Recent advances in our understanding of vascular biology have been achieved using both in vivo and in vitro approaches. In vivo studies incorporate the complexity of the physiologic system yet are difficult to control, while in vitro studies can be carefully controlled but lack the totality of the environment that influences cell behavior. A promising new strategy to converge these approaches is the use of tissue engineering to create more physiologic in vitro models, which are controlled and yet also mimic the complex in vivo environment. The studies presented here focus on the responses of vascular endothelial cells at the molecular level to complex substrates and to fluid shear stress by using transcriptional profiling.
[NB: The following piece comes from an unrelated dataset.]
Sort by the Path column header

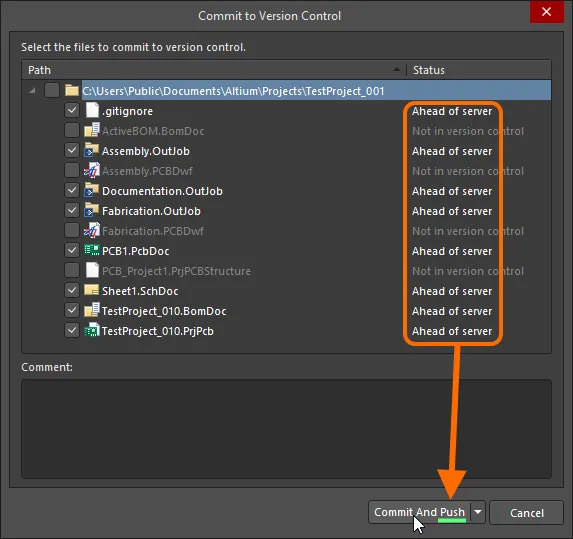coord(214,70)
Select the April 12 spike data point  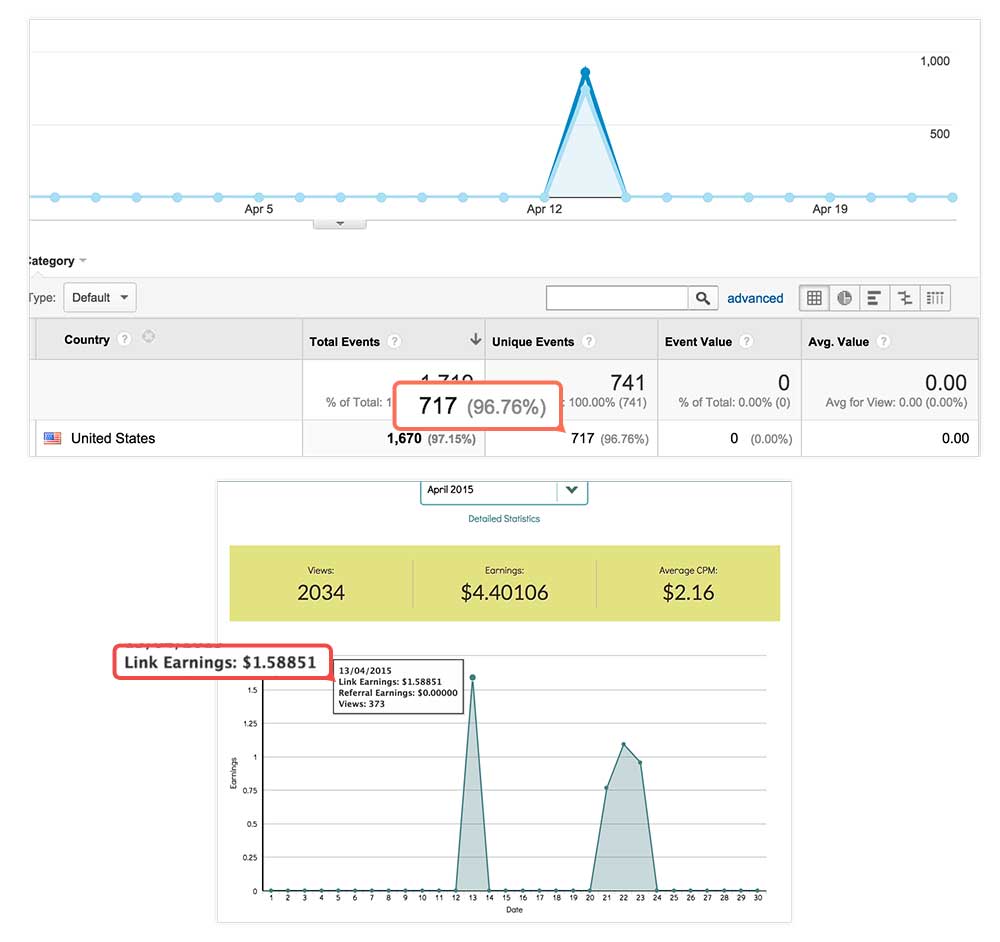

The first goal was to examine the influence of substrate on gene expression under static conditions of cells on small intestinal submucosa or tissue engineered blood vessel wall model, as compared to cells on collagen I adsorbed to glass. The second goal was to examine the combined influence of substrate and mechanical environment on cell behavior by comparing endothelial cells on the tissue engineered blood vessel wall model to cells on adsorbed collagen under shear stress conditions. Results show a significant differential regulation of numerous genes including prominent trends in genes related to extracellular matrix and cell cycle. We conclude that endothelial cells are not only extensively influenced by type of extracellular matrix, presence of smooth muscle cells and application of shear stress, but also by the combined presence of these stimuli. The studies presented here are only a beginning, yet demonstrate the importance of using more complex models in vitro and the need for engineering more physiologic in vitro models for the study of vascular biology.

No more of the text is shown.